* **HOW TO COMPLETE THIS TASK**: A bare number is required: the count of lines in the material below that hold the word "computer".

* **RECORDS SUPPLIED**:
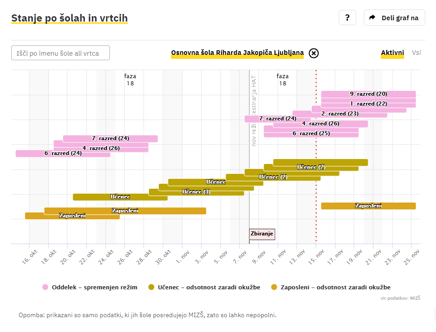Viewport: 436px width, 332px height.
Task: Toggle Zaposleni – odsotnost zaradi okužbe legend
Action: 336,287
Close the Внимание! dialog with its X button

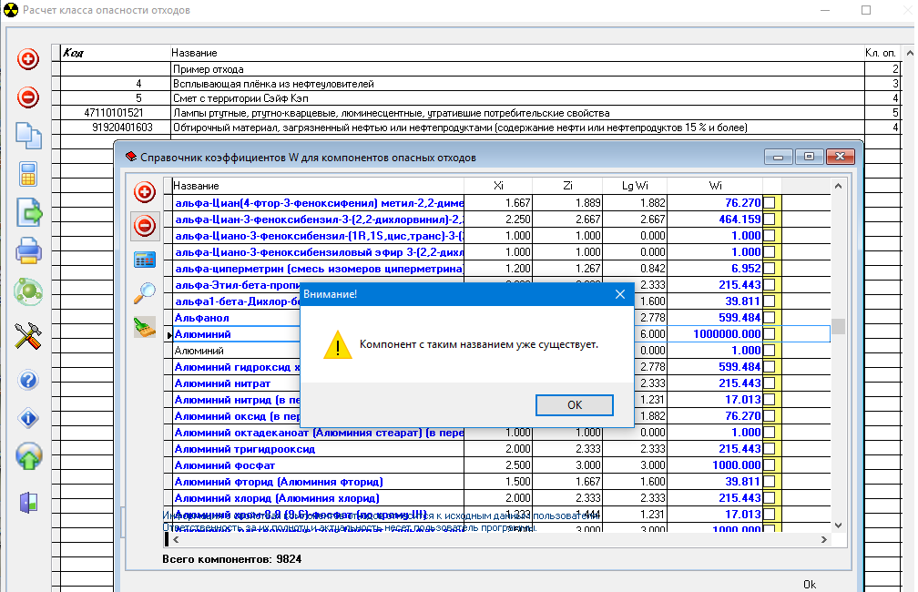click(619, 295)
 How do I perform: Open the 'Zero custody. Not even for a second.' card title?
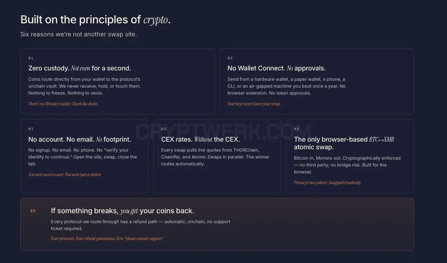pos(80,68)
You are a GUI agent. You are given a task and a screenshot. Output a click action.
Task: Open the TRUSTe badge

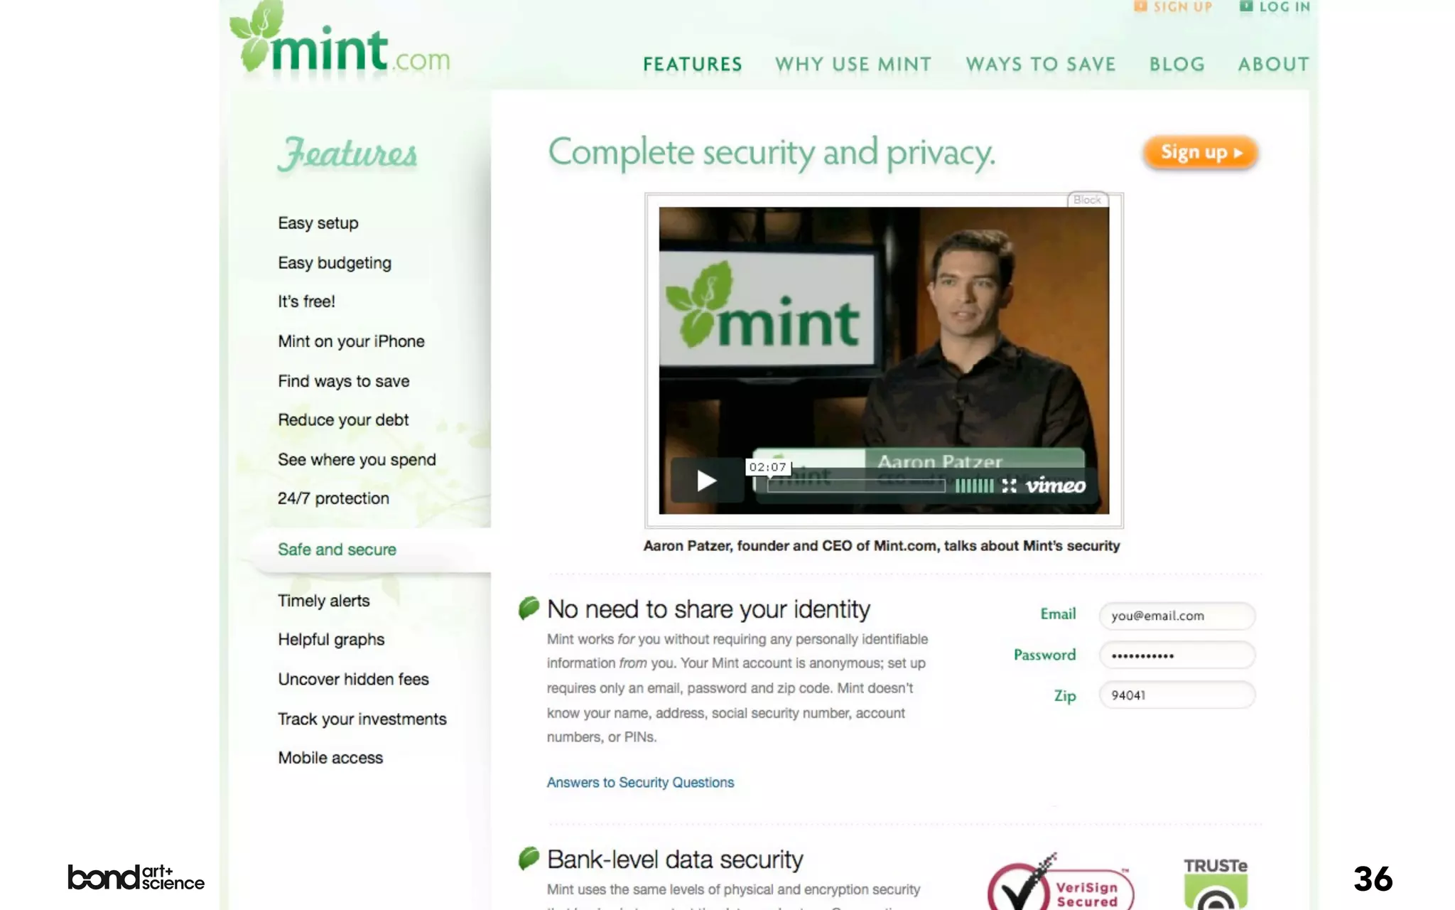click(1216, 884)
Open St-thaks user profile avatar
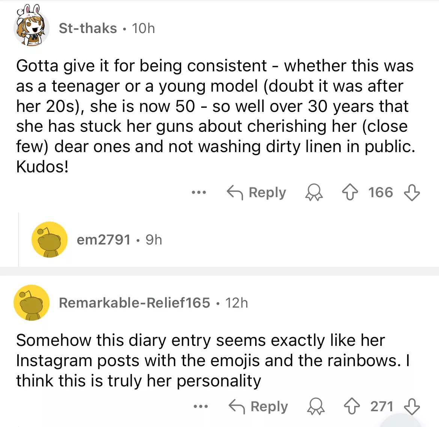The image size is (439, 427). 32,28
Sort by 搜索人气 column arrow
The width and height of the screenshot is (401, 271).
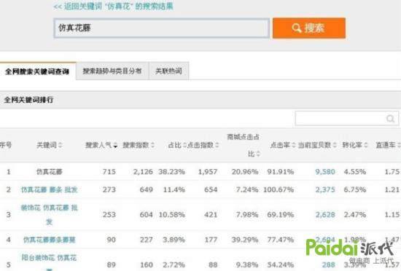(x=115, y=146)
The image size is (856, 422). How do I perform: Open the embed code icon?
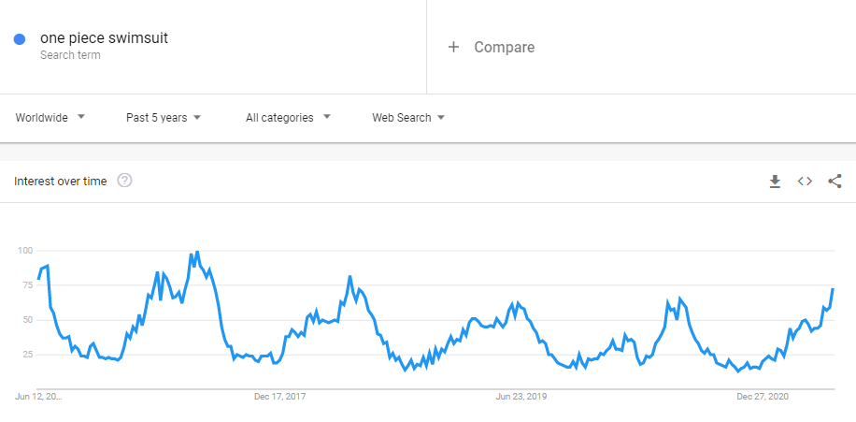(x=805, y=181)
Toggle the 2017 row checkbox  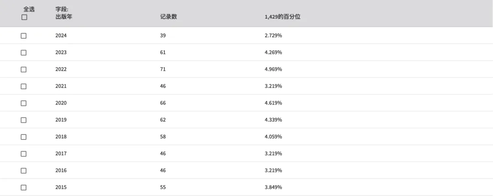(x=24, y=154)
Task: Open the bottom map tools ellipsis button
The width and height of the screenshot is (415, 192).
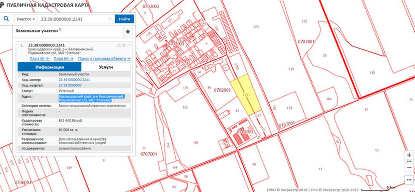Action: (409, 180)
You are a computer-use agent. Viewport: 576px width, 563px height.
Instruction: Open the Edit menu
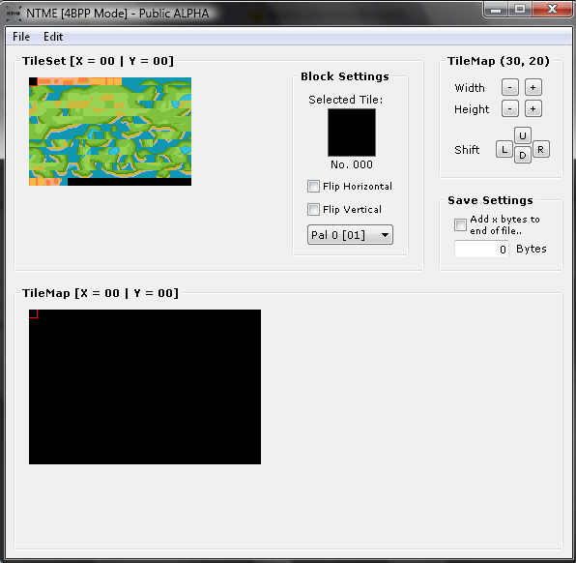53,37
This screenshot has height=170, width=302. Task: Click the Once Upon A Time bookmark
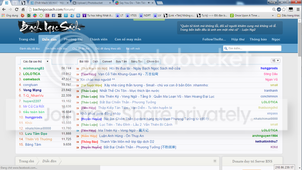[243, 15]
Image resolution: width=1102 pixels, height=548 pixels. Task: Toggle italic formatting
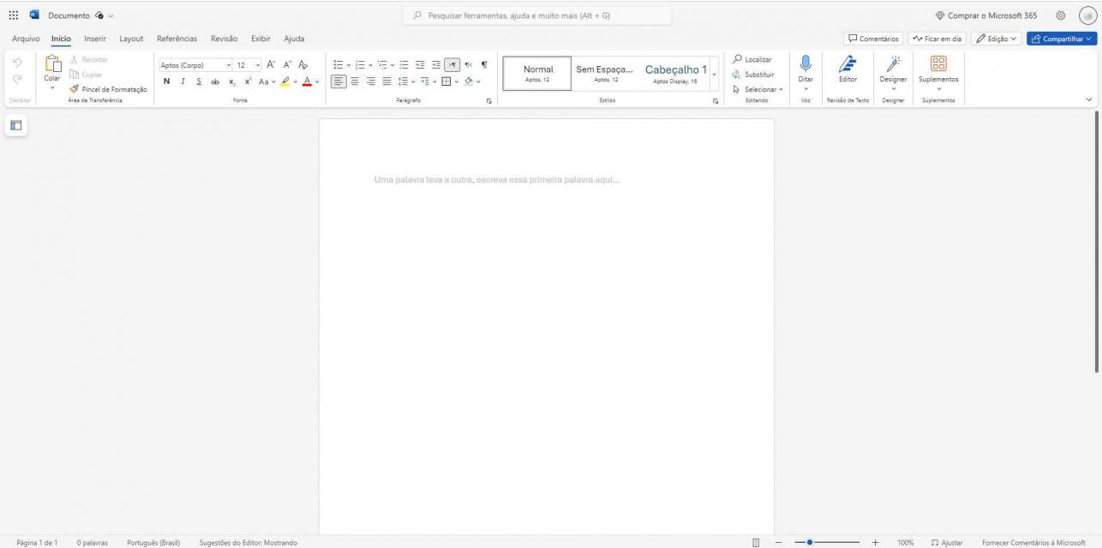click(x=182, y=81)
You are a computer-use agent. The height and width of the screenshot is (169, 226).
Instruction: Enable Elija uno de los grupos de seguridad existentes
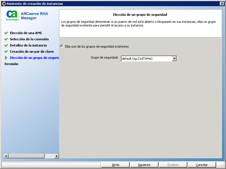coord(62,46)
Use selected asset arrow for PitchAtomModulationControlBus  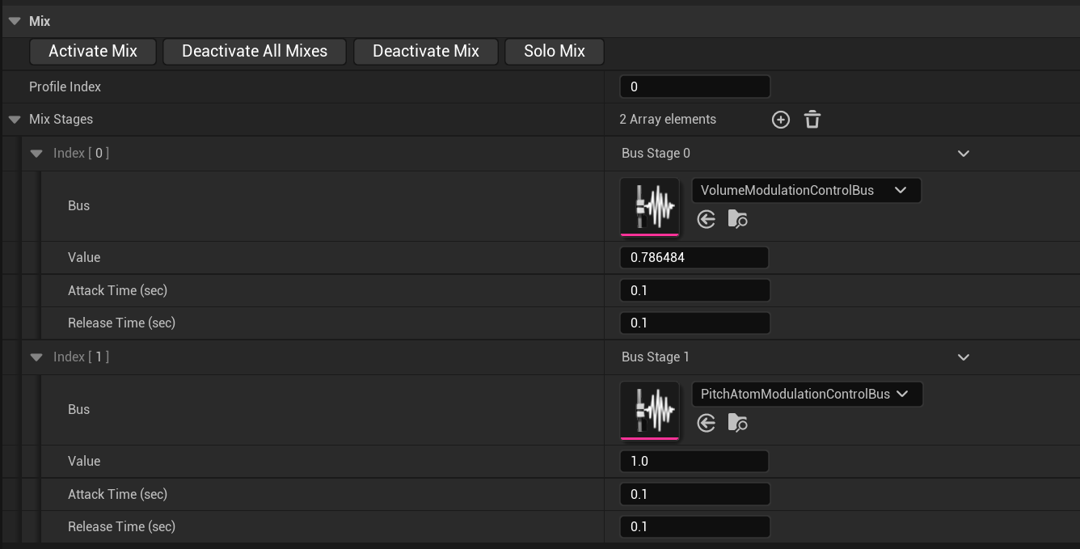click(x=707, y=423)
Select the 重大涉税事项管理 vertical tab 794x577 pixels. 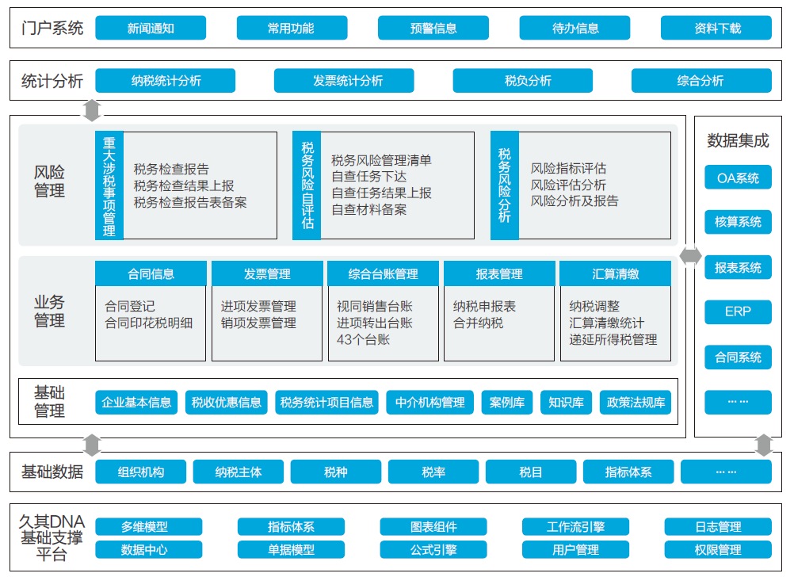[x=109, y=185]
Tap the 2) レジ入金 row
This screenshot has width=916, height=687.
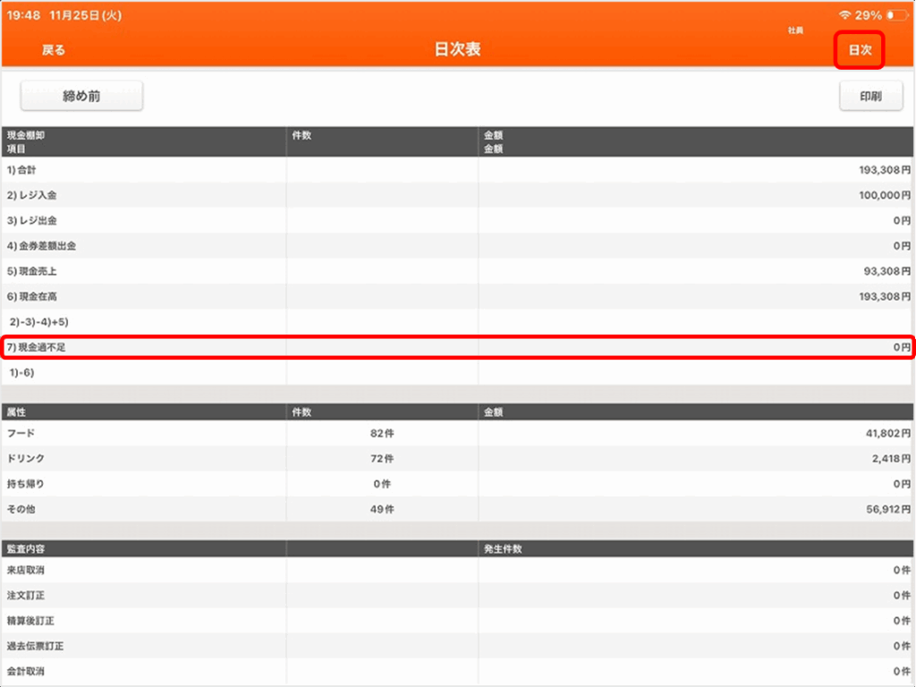coord(457,195)
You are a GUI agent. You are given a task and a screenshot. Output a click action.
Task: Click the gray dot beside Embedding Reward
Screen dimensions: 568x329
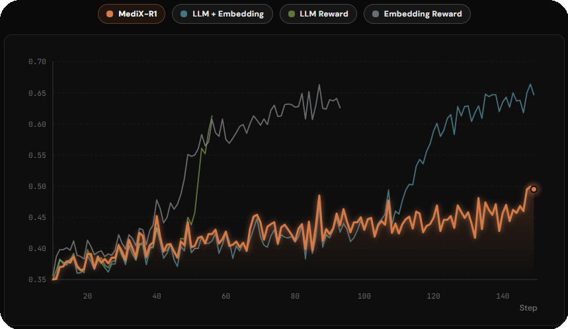[x=376, y=14]
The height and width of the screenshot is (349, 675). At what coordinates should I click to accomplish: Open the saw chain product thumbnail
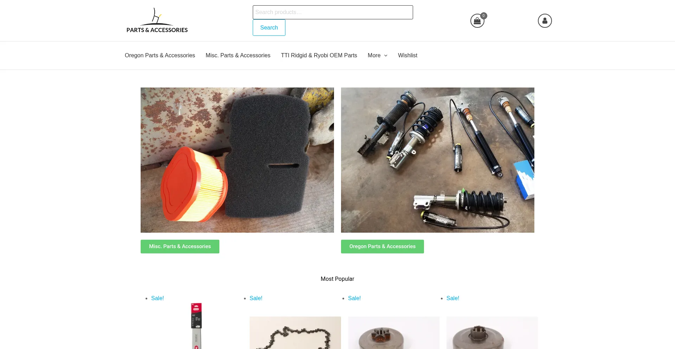coord(295,332)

* **FINAL ANSWER**: 2